Why not just count on vaccines? It will be weeks before vaccine administration in long-term care is complete in every community, and full protection takes time to develop. Not everyone is able or willing to get the vaccine. There are reports that up to 20 per cent of staff in some homes say that they do not intend to be vaccinated. Likewise, there will be turnover of staff, residents, essential care partners, and others coming into and out of the home, which may create gaps in coverage. In many jurisdictions, lack of an integrated tracking system makes it difficult to assure vaccine status.

Testing is also clearly part of the solution, but it’s time to revisit our approach. New testing options and new science suggest ways to refine testing strategies to meet local needs and changing pandemic status, as the recent report from the federal COVID-19 Testing and Screening Expert Advisory Panel points out. Their recommendations regarding optimizing diagnostic capacity, deployment of rapid tests for screening, equity and communications offer advice today and a base of guidance to build on as more evidence becomes available.

A range of tests are now available – from lab-based PCR tests (polymerase chain reaction testing), which is the ‘gold standard’ method for diagnosing if someone currently has COVID-19, to rapid antigen tests, which detect the presence of a specific protein that is part of the SARS-CoV-2 virus rather than genetic material from the virus.

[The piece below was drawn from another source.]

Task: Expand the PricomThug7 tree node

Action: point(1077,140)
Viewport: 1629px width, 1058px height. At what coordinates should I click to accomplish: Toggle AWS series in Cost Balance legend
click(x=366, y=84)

These tests differ in turnaround times, the types of health professionals needed to administer and process the tests, their accuracy, portability and cost. There are also variations in how tests are administered (e.g., whether a swab is taken via the nose or using saliva), some of which are less tolerable for repeated testing.

Balancing these factors is challenging and the optimal testing solution may vary in different scenarios. We may choose to use different tests for diagnosing infections than for situations where we need to rapidly identify people who are currently likely to transmit the virus to others, for example. And optimal test choice may depend on locally available resources, how often individuals will be tested and whether rates are high or low in a particular community.

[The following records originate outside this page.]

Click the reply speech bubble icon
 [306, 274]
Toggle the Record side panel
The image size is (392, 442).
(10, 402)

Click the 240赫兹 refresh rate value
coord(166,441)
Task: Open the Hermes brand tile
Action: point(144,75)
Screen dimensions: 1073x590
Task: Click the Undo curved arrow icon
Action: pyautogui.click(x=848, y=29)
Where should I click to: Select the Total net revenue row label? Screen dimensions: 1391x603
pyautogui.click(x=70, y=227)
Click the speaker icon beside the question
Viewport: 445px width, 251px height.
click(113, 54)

For instance, there is growing recognition of the potential for mass screening of people without symptoms in targeted, high-risk situations like long-term care and other congregate living settings. Models suggest that quicker, more frequent testing can be more effective for screening than more accurate but less frequent tests with longer lag times to get results. Of course, it is important that positive results from screening are confirmed with diagnostic tests – and that those who test positive have the supports that they need for their own health and to keep others safe.

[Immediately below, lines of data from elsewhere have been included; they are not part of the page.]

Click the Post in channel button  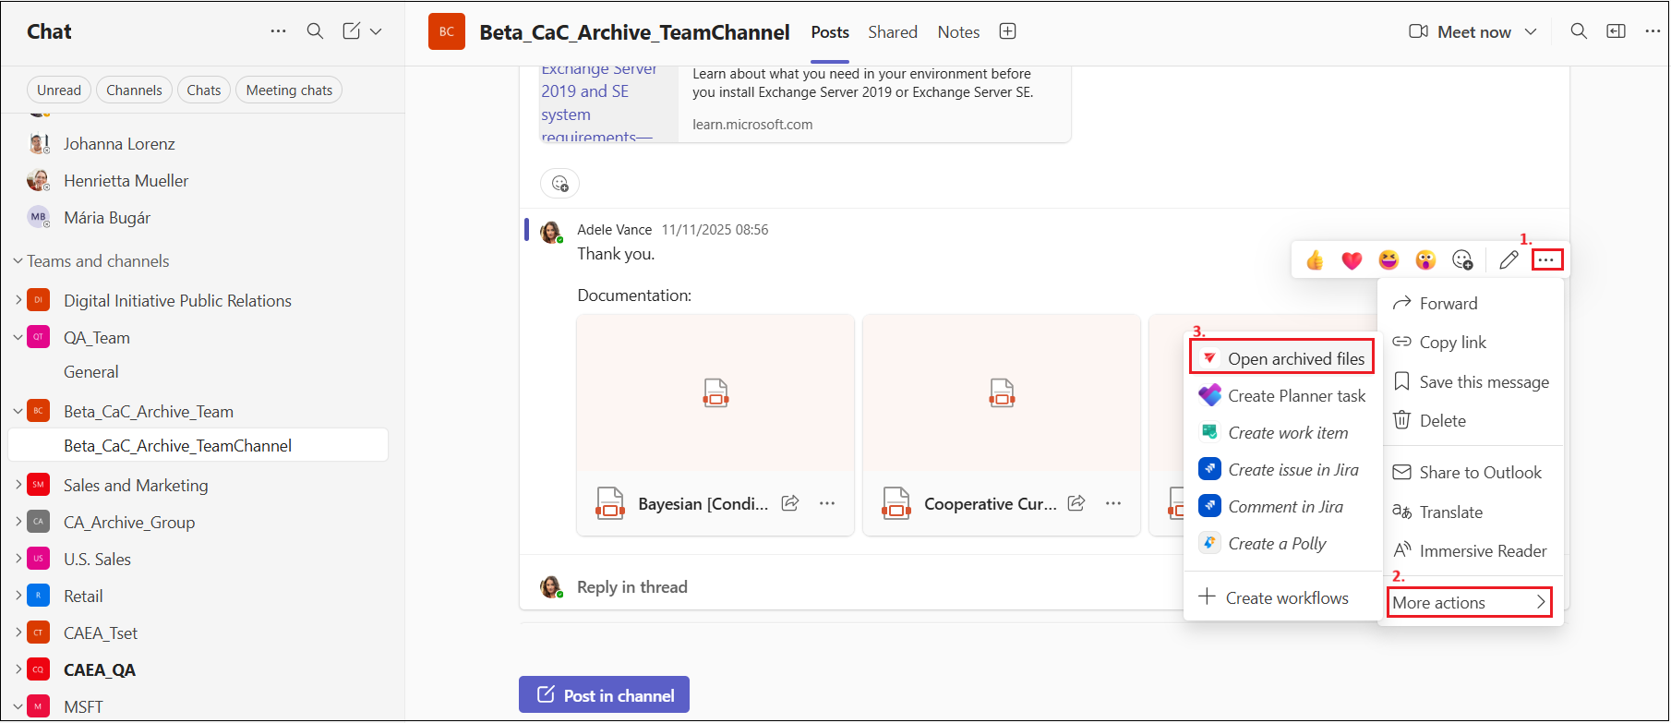click(x=604, y=695)
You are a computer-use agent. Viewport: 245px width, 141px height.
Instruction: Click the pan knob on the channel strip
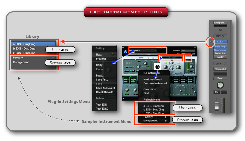coord(220,85)
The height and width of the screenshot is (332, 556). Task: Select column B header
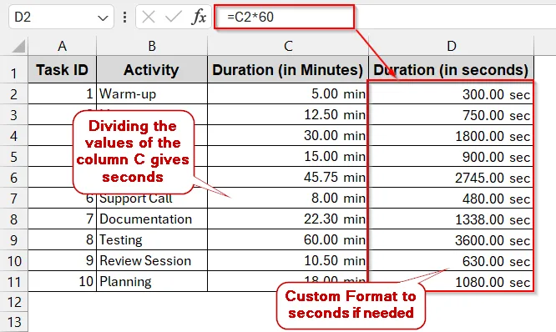152,46
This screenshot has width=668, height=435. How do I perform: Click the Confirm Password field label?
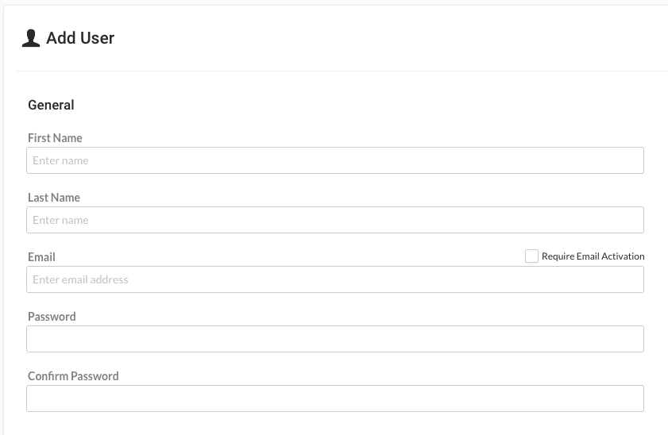pyautogui.click(x=73, y=376)
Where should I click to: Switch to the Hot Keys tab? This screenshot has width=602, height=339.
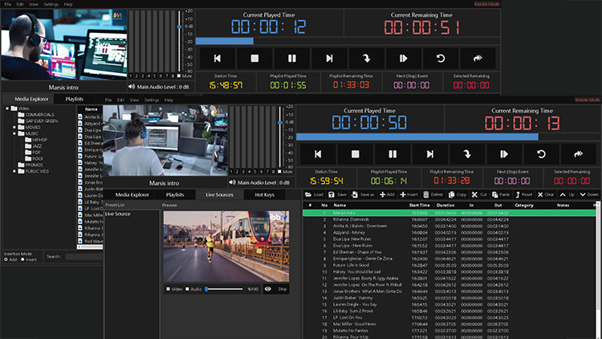point(265,194)

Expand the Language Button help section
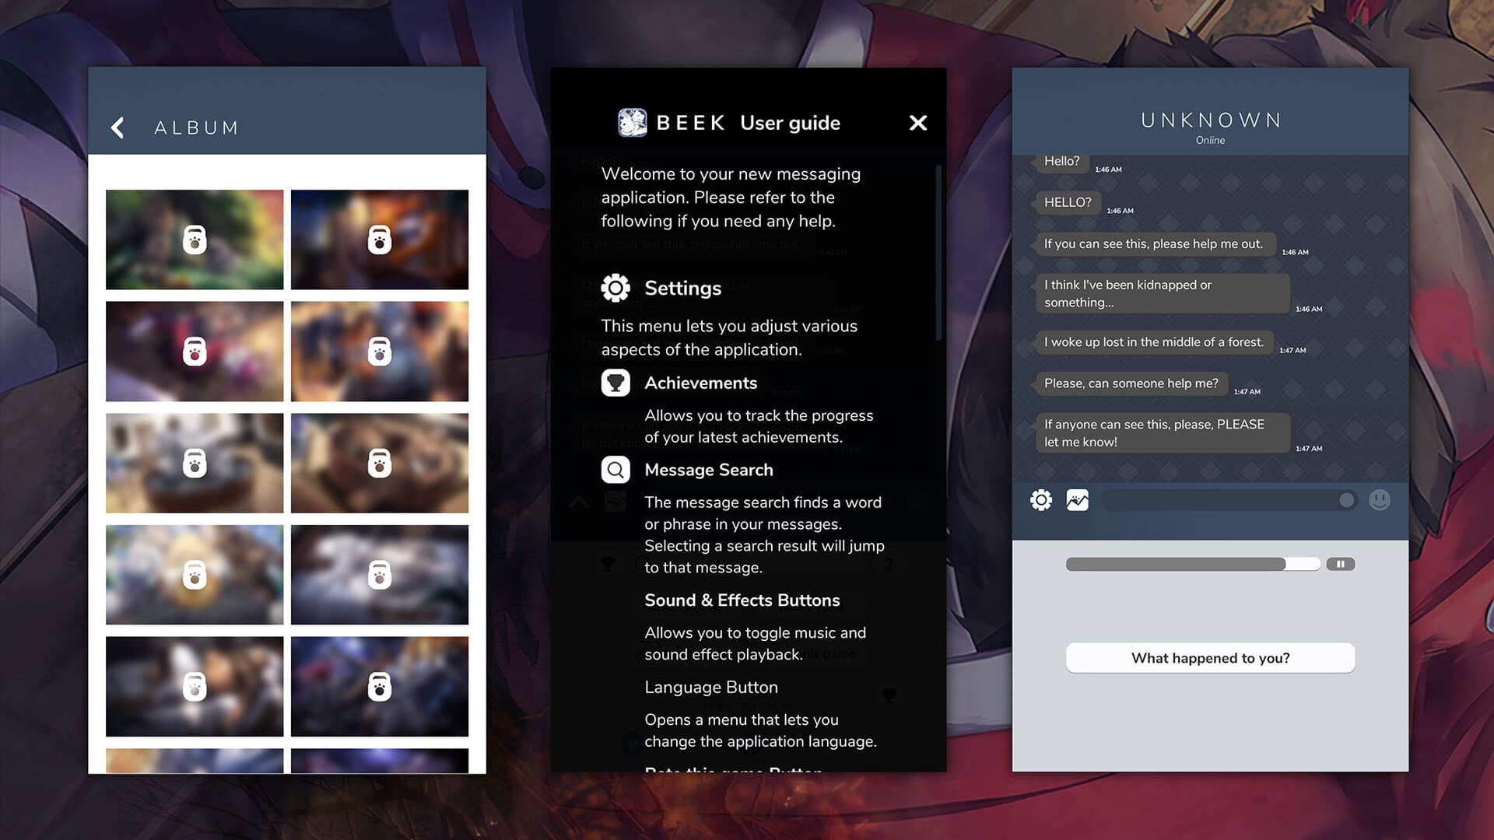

We continue to need scientists and clinicians to rapidly develop evidence about testing options and what works best when. And at the same time, governments, long-term care and retirement homes, and health authorities can apply what we now know to evolve testing strategies in ways that respond to current needs in their communities.

We are building this road as we are walking on it – a necessary feat in the middle of a rapidly evolving pandemic but also a difficult one. There is no single ideal approach to responding to COVID-19. That said, new developments in vaccines and testing expand the tools available to long-term care and retirement homes to support pandemic preparedness and response.

We need to use every option available to us.


Jennifer Zelmer is President and CEO of the Canadian Foundation for Healthcare Improvement and the Canadian Patient Safety Institute, as well as a member of the COVID-19 Testing and Screening Expert Advisory Panel.















David Mowat is a public health physician and consultant who has worked at federal, provincial and local levels, including terms as Chief Medical Officer of Health of Ontario and Deputy Chief Public Health Officer at the Public Health Agency of Canada.